Il y a cinq ans, nous prenions le pouls de la France à l'heure du vote pour la présidentielle. Nous partions à la rencontre de citoyens de tous horizons qui nous confiaient leurs craintes et leurs aspirations. Un mandat plus tard, comment ont-ils évolué ? Quel regard portent-ils sur leur quotidien et leur pays ? Nous les avons retrouvés, avec l'envie de faire à nouveau entendre leur voix et de montrer que la "France d'en bas" sait parler de politique, tout simplement en parlant d'elle-même. Fabrice est sans doute celui qui a le plus cru au changement social que pouvait apporter un quinquennat de gauche. Ouvrier qualifié à la raffinerie Pétroplus de Petit-Couronne, en Normandie, il espérait en 2012 que le site, menacé de fermeture, soit sauvé. Cinq ans plus tard, son bilan est sans appel. "François Hollande nous avait promis que s’il était élu président, il sauverait le site. Il ne l’a pas fait. Il faut une volonté politique, en tant que président, de vouloir sauver son industrie. On ne peut pas vivre en France que du tourisme !", s’indigne-t-il. Pour lui, c’est la douche froide. Comme ses 450 collègues, il a perdu son emploi en 2013 et le voici chômeur de longue durée. Il est arrivé en fin de droits et s’en sort grâce à quelques missions d’intérim. Autour de Fabrice, un nombre croissant d’ouvriers, désillusionnés, s’apprêtent à voter pour le Front national.

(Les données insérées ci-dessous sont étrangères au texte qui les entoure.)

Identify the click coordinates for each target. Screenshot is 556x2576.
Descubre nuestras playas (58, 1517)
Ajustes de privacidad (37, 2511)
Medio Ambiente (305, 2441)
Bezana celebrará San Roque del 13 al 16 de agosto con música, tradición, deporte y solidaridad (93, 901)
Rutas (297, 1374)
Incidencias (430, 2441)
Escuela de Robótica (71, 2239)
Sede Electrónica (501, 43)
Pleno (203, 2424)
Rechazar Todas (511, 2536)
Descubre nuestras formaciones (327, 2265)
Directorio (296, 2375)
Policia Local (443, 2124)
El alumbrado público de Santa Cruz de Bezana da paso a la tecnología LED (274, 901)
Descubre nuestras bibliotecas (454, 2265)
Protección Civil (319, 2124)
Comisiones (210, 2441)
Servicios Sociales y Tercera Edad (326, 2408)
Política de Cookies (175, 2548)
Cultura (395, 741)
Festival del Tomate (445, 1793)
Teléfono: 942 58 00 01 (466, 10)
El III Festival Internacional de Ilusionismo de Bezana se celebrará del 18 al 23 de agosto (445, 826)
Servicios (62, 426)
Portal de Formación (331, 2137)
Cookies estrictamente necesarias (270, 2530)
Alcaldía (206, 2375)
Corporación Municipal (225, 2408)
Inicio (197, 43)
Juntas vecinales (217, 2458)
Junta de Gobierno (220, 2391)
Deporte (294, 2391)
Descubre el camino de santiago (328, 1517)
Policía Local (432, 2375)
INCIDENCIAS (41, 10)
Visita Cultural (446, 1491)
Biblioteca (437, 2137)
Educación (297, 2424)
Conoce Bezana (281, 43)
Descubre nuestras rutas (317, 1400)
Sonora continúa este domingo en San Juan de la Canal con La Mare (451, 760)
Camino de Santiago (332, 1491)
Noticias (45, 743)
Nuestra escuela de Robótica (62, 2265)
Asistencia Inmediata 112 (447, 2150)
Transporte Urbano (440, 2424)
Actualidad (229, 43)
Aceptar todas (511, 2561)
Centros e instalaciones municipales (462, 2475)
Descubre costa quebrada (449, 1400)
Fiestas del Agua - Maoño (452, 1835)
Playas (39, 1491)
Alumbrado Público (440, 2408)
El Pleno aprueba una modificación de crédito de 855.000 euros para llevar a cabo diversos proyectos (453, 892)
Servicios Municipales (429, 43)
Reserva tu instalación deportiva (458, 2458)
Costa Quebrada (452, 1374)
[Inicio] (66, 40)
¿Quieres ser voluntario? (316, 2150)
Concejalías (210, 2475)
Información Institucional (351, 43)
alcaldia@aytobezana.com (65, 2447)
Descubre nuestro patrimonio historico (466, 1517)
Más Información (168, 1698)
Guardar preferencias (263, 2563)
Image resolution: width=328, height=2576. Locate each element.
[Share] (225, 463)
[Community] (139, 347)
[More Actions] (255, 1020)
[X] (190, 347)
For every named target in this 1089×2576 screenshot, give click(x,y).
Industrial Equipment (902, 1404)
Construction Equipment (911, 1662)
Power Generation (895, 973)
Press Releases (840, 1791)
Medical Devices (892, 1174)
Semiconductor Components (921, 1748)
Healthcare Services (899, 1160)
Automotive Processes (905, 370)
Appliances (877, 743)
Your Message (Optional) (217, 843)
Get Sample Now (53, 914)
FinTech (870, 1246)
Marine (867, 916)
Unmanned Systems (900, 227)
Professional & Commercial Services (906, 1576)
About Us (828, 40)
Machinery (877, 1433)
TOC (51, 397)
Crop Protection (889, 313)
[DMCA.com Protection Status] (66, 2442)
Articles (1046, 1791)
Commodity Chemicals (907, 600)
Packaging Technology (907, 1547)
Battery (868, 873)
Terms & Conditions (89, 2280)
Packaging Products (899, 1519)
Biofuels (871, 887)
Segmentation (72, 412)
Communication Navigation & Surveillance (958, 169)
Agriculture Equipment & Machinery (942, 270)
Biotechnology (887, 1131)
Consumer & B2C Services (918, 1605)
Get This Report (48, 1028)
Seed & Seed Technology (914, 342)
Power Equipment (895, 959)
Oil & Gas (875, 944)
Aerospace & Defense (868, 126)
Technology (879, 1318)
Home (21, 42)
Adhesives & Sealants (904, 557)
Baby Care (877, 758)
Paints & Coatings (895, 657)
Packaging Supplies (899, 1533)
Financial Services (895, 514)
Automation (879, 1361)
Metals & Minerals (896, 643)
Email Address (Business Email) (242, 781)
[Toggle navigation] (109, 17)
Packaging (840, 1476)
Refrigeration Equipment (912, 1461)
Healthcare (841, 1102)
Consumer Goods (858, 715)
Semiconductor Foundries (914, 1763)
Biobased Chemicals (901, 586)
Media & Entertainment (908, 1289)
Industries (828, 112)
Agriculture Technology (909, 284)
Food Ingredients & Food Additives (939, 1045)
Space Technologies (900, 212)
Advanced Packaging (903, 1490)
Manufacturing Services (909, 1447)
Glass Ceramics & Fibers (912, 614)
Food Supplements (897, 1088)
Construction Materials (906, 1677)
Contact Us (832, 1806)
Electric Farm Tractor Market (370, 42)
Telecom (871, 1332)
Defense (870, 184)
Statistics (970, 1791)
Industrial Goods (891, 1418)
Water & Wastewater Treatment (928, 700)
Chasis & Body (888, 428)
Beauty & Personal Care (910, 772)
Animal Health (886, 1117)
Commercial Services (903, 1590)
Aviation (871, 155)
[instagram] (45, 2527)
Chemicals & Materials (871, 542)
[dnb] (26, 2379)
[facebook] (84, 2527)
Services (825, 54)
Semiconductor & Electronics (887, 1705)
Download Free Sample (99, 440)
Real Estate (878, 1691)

En Dordogne, Ahdijah exprime elle aussi son mécontentement. Directrice d’un centre communal d’action sociale, elle a vu la pauvreté augmenter dans sa petite commune. L’aide alimentaire d’urgence a quintuplé. "Ces deux dernières années, la précarité s’est beaucoup aggravée et, avec elle, la désespérance." Un bilan qu'Ahdijah juge indigne d’un gouvernement de gauche.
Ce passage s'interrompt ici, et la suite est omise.